BEGIN RECORDS SHOWN
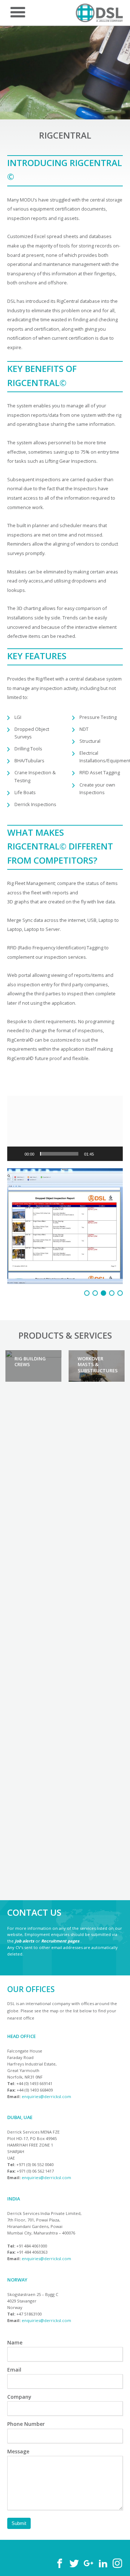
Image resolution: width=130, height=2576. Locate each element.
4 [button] (111, 1257)
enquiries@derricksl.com (46, 2060)
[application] (65, 1128)
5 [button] (120, 1257)
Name (14, 2306)
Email (14, 2333)
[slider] (59, 1154)
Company (19, 2360)
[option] (33, 1330)
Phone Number (26, 2388)
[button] (65, 1128)
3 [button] (103, 1257)
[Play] (16, 1153)
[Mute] (101, 1153)
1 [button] (87, 1257)
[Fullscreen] (113, 1153)
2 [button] (95, 1257)
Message (18, 2415)
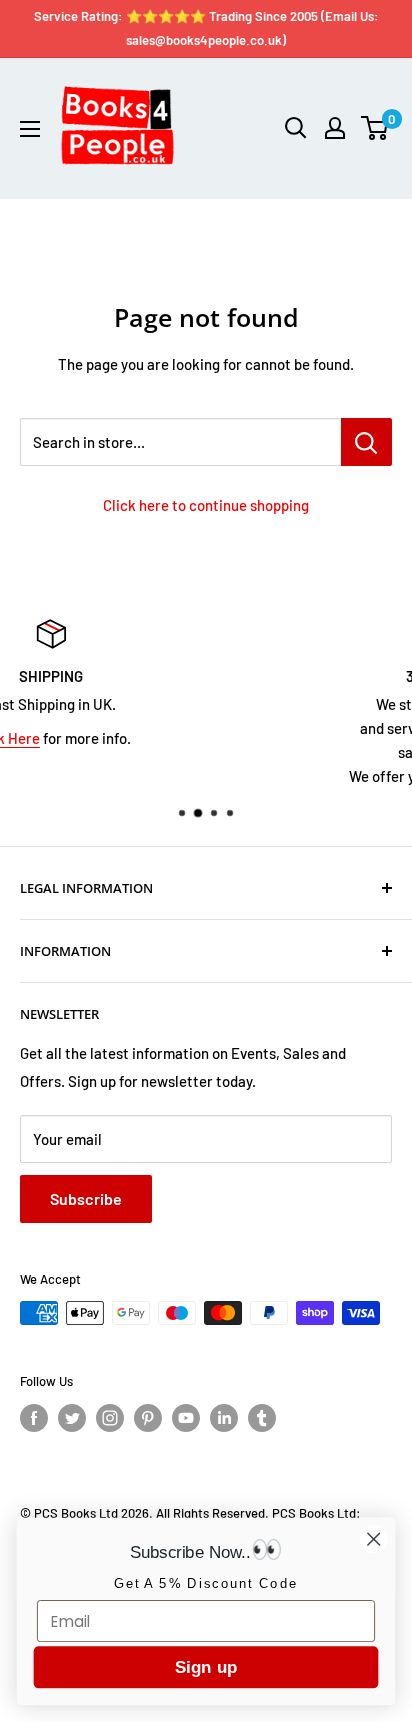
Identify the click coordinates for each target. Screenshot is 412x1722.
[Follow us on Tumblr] (262, 1418)
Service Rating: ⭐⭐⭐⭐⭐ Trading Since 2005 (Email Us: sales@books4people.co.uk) (206, 28)
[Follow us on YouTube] (186, 1418)
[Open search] (296, 128)
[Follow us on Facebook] (34, 1418)
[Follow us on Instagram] (110, 1418)
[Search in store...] (366, 442)
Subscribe (86, 1198)
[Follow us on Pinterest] (148, 1418)
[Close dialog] (373, 1538)
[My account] (335, 128)
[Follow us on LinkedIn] (224, 1418)
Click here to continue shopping (206, 505)
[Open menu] (30, 129)
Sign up (205, 1667)
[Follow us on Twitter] (72, 1418)
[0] (375, 128)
END RECORDS SHOWN
→ TASK DESCRIPTION
The expected output is every entry above, retyped exactly, with the pictures removed.

→ SOLUTION TO THE PROBLEM
Image resolution: width=130, height=2576. Locate each element.
4 [button] (111, 1257)
enquiries@derricksl.com (46, 2060)
[application] (65, 1128)
5 [button] (120, 1257)
Name (14, 2306)
Email (14, 2333)
[slider] (59, 1154)
Company (19, 2360)
[option] (33, 1330)
Phone Number (26, 2388)
[button] (65, 1128)
3 [button] (103, 1257)
[Play] (16, 1153)
[Mute] (101, 1153)
1 [button] (87, 1257)
[Fullscreen] (113, 1153)
2 [button] (95, 1257)
Message (18, 2415)
Identify the click coordinates for each target. Screenshot is 412x1722.
[Follow us on Tumblr] (262, 1418)
Service Rating: ⭐⭐⭐⭐⭐ Trading Since 2005 (Email Us: sales@books4people.co.uk) (206, 28)
[Follow us on YouTube] (186, 1418)
[Open search] (296, 128)
[Follow us on Facebook] (34, 1418)
[Follow us on Instagram] (110, 1418)
[Search in store...] (366, 442)
Subscribe (86, 1198)
[Follow us on Pinterest] (148, 1418)
[Close dialog] (373, 1538)
[My account] (335, 128)
[Follow us on LinkedIn] (224, 1418)
Click here to continue shopping (206, 505)
[Open menu] (30, 129)
Sign up (205, 1667)
[Follow us on Twitter] (72, 1418)
[0] (375, 128)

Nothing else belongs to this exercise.